Communication is so important in a relationship. It’s the way we express our needs and wants to our partner. But sometimes, the message doesn’t get delivered because
a) It doesn’t get communicated
b) The way it gets communicated isn’t right
I could write a whole series on communication just by itself. But in today’s article I just want to focus on a few communication patterns that I see a lot (and that I’ve gotten stuck in myself!)
Communication Breakdown 1: You don’t address the issue when it happens then blow up later over a minor issue and bring up EEEEEVERYTHING you don’t like in one conversation (flooding).
You may think you’re being patient by letting it go (and maybe you are!). But you can be patient and STILL have a calm conversation about it. The reality is, if it’s bothering you, it won’t get better with time. You have to just address it and resolve it.
When you flood your partner, it’s going to feel like an attack and their first reaction will be to defend themselves by a) blaming you or b) shutting you out completely. Neither of those helps the relationship. The best way to resolve an issue at its root is to focus on one issue at a time instead of throwing everything out in one conversation.
2. Communication Breakdown 2: The blame game.
This one is so common. Your partner tells you something they don’t like. You don’t even take time to think whether they have a valid point or not-you just get defensive and find something wrong that they do. You figure “Shoot, you wanna bring that up? I got stuff on you to bring up too!”
Spoiler alert-no one wins the blame game. You’ll go back and forth, and the disagreement will get bigger because each person is getting more and more offended when stuff is brought back from the past.
Not only that, but it shows that your ego is more important to you than resolving issues. You’re not perfect; everyone has stuff they need to work on. Instead of getting offended when your partner points out your mistakes or flaws, take a step back and look at the bigger picture. Your relationship, your love is the most important thing. Be open to making adjustments and growing for the sake of the bigger picture-loving your spouse.
3.Communication Breakdown 3: You shut down.
In this one, you simply don’t want to talk about it. Maybe you don’t know how to; it may feel uncomfortable or bring up memories and emotions you’d rather not deal with. So you act like it doesn’t exist. But that only gives the problem more power over you and your relationship. It becomes a weed that starts to suck the life out of the good, happy aspects of your relationship.

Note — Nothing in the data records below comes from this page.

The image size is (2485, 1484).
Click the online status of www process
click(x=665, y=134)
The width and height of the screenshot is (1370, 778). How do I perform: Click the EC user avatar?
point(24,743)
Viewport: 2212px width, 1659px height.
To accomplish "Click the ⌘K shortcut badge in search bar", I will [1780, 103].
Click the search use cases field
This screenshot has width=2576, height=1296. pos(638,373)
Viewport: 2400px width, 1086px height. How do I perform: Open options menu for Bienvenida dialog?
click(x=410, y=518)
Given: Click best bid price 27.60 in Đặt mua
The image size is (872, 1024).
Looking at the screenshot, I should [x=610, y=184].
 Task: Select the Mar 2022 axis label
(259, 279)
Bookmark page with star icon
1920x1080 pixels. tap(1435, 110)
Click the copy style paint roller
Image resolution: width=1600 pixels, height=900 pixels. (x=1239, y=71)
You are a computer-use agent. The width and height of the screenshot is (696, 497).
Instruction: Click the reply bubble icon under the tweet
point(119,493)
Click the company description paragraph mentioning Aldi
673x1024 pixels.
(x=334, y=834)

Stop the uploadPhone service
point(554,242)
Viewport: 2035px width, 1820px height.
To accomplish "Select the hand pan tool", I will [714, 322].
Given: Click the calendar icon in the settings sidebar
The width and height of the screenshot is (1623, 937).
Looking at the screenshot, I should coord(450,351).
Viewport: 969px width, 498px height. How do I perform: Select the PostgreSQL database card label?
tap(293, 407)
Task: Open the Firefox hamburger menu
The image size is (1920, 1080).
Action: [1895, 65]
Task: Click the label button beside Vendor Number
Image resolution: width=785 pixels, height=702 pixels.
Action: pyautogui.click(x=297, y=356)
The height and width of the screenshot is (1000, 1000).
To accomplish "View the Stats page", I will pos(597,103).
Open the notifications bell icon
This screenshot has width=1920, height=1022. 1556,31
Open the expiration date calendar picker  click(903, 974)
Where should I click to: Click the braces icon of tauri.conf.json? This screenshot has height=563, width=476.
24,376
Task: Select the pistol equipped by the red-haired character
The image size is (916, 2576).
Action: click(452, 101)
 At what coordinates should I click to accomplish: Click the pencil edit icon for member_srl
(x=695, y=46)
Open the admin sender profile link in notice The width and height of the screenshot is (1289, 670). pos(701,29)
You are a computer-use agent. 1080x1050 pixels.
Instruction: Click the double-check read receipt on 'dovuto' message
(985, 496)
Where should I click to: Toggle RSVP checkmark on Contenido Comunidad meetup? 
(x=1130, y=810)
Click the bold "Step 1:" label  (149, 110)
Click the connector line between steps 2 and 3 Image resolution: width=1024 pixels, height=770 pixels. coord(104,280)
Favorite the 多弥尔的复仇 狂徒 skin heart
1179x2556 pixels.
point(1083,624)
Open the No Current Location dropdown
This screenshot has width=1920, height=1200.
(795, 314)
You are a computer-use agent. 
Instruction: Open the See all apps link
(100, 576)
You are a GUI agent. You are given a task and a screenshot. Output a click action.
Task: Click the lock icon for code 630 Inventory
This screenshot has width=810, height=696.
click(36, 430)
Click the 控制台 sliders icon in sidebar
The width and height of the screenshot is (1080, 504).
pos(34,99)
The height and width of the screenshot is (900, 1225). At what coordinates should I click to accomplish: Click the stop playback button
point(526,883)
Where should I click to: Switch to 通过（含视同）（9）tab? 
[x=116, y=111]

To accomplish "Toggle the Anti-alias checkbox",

Stuff that doesn’t get repaired just gets more damaged. You may not see it at first. Your partner may do a great job of hiding their hurt and disappointment. But sooner or later, it will all come crashing down, because you didn’t want to talk about it and your partner got tired of pretending and waiting.
One of the reasons why people (especially men) find it so hard to communicate certain things is that communication requires VULNERABILITY. A lot of people are just not comfortable with the idea of letting someone see them in that light. Our society doesn’t make it better either. Men are expected to be “strong” and anything that involves admitting weakness (I have a problem with…..or I struggle with…..) is extremely difficult.
Someone has to take the first step in being vulnerable. Until a change is made, communication patterns will continue. The good news is, all you need to do is focus on making one small change at a time. Understanding the deeper desires behind the conflict will help you see your spouse’s vulnerability. Hopefully, in time, they’ll feel more comfortable being vulnerable during this conversation too.